Dati alla mano, sempre secondo l’Osservatorio Innovazione Digitale del Politecnico di Milano, durante la pandemia più del 50% dei medici di Medicina Generale ha deciso di svolgere la propria attività da remoto riscontrando, complessivamente, una migliore performance nella pratica clinica, soprattutto in termini di tempestività alle richieste dei pazienti e di una più efficace condivisione delle informazioni.

In pochi mesi i risultati ottenuti con la pratica clinica virtuale, sia come strumento di valutazione e controllo del paziente, che come tool di collaborazione tra medici, sono stati così convincenti che, oggi, ben il 50% dei medici ritiene che la digitalizzazione del processo assistenziale possa per giunta accrescere l’engagement dei pazienti e la personalizzazione delle cure, obiettivi tanto spesso citati all’interno del progetto DoMoMEA. 

Perciò è il momento di porre rimedio alle carenze infrastrutturali IT, di garantire una connettività veloce e non troppo costosa, andando a colmare del tutto i gap sui quali, durante la fase di emergenza sanitaria, si è in parte rapidamente ragionato.
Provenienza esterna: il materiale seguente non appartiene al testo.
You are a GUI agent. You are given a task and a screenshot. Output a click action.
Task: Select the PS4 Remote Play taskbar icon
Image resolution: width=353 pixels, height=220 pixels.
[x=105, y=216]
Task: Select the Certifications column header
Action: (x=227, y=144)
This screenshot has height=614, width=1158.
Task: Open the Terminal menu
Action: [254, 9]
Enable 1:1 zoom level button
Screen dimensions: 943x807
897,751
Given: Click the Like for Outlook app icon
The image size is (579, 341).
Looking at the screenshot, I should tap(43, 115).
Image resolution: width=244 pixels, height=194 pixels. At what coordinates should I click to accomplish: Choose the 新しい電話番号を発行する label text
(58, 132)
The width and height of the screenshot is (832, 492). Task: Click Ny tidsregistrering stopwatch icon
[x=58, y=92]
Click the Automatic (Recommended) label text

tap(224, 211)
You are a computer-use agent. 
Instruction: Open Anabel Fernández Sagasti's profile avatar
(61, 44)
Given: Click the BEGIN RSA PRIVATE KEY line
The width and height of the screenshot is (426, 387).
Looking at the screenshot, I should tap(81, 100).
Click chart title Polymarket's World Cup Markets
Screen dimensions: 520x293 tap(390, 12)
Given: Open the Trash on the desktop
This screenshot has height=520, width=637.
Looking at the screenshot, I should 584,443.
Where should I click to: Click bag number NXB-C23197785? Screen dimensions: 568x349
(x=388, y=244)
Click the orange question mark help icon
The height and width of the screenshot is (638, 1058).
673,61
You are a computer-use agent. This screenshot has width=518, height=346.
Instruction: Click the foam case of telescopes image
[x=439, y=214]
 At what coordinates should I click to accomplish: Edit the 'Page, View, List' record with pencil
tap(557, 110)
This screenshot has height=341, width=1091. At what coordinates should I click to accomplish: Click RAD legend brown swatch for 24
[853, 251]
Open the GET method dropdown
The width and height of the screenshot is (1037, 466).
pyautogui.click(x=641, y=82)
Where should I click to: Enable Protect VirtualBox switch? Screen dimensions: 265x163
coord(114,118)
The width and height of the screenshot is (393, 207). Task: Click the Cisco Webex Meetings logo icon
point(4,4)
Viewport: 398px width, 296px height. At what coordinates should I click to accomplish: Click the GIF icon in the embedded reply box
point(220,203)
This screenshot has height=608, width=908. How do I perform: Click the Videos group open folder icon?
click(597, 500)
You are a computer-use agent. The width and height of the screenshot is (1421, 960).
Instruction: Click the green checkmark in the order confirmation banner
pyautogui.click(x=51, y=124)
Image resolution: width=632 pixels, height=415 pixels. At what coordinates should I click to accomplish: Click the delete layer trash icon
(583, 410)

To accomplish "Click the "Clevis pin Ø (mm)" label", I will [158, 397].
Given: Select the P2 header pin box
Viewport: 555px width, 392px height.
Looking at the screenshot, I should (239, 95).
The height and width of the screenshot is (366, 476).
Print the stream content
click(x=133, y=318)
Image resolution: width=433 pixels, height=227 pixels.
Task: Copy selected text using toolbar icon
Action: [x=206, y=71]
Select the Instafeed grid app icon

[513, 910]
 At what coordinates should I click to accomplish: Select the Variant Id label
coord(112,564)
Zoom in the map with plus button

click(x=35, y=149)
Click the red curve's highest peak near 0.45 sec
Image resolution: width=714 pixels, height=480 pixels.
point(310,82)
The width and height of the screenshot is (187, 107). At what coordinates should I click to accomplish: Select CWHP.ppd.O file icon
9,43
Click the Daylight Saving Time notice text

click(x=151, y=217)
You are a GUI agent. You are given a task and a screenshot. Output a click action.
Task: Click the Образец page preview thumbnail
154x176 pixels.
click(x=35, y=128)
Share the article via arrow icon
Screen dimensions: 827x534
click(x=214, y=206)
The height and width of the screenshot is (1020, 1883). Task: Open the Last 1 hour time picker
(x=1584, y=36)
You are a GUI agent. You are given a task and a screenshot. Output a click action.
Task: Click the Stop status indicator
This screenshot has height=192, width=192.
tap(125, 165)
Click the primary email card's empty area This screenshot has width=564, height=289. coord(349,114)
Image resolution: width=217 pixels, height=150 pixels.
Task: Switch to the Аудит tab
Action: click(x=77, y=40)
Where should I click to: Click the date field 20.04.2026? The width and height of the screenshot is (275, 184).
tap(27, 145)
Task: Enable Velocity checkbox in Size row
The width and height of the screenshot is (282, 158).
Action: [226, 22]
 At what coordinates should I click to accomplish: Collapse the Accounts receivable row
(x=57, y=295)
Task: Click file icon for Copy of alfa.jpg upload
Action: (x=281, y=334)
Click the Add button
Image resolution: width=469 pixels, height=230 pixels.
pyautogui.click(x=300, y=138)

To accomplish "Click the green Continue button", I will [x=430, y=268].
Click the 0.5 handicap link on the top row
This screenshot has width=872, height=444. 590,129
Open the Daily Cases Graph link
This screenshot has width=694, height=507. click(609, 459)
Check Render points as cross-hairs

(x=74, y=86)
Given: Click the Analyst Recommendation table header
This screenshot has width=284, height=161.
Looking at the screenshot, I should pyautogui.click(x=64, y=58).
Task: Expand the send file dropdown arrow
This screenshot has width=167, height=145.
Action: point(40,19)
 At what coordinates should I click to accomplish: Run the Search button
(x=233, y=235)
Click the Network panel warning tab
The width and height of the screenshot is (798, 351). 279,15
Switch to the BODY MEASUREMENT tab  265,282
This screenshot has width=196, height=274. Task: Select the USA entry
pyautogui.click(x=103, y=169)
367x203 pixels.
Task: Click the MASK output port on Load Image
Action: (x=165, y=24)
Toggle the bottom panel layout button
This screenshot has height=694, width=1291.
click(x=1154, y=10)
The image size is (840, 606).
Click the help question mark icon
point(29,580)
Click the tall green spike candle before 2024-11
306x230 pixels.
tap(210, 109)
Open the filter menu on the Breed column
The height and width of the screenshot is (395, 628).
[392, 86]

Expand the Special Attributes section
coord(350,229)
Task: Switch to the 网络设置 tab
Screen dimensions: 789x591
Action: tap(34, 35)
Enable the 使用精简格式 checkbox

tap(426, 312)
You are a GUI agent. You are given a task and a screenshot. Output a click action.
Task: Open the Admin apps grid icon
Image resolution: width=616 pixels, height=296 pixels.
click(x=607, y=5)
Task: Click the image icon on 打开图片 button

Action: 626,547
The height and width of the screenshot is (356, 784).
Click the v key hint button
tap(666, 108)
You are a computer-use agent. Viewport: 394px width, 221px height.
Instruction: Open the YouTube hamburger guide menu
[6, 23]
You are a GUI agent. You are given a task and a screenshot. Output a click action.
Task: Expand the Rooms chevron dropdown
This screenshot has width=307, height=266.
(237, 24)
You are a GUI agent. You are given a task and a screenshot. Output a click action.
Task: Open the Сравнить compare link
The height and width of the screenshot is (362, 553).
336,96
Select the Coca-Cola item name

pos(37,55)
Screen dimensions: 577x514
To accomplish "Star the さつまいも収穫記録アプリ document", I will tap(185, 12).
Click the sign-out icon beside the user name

Molte barriere devono essere ancora superate, dato che dal punto di vista tecnologico le soluzioni sono ormai mature per supportare modelli che privilegino, ad esempio, le cure domiciliari. In tal senso, specialmente nel momento in cui si sposta l’attenzione dal centro di cura al domicilio del paziente, è fondamentale curare il problema del digital divide, proponendo soluzioni tecnologicamente avanzate ma accessibili nei costi e nei contenuti anche ad un’utenza con limitata dimestichezza nell’uso degli strumenti informatici.

Il Recovery Fund potrebbe in questo senso rappresentare un’occasione per l’Italia, forse irripetibile, per effettuare investimenti in infrastrutture, soluzioni software dedicate, sistemi di monitoraggio e, più in generale, soluzioni e-health che nella loro semplicità, hanno il potenziale di dialogare ed integrarsi con l’assistenza sanitaria, consentendo una più efficace gestione delle patologie croniche e una dimissione più rapida.

Più nello specifico, in un’isola come la Sardegna, l’approccio di telemedicina a banda stretta proposto dal progetto DoMoMEA ben si confà alla realtà geografica del territorio, caratterizzato da bassa densità abitativa su area vasta. I vantaggi della telemedicina in questo caso non sono solo importanti per garantire un equo accesso ai servizi del SSN, a prescindere dalla zona di residenza, ma anche per il bassissimo impatto ambientale, legato alla possibilità di muovere dati anziché persone. DoMoMEA è nato con l’idea di proporre una tecnologia complessa fruibile attraverso un’interfaccia semplicissima: la TV di casa. In questo modo, grazie ad una predisposizione della seduta riabilitativa completamente guidata (anche vocalmente) dal sistema, il paziente viene immerso in un’esperienza riabilitativa semplice e coinvolgente. La semplicità dell’approccio è stata già verificata mediante valutazioni con soggetti sani anziani. Una riabilitazione semplice e comoda, per soggetti con una residua funzionalità motoria sufficiente, che può permettere di evitare gli spostamenti, migliorare l’autonomia e garantire una maggiore protezione per il paziente fragile.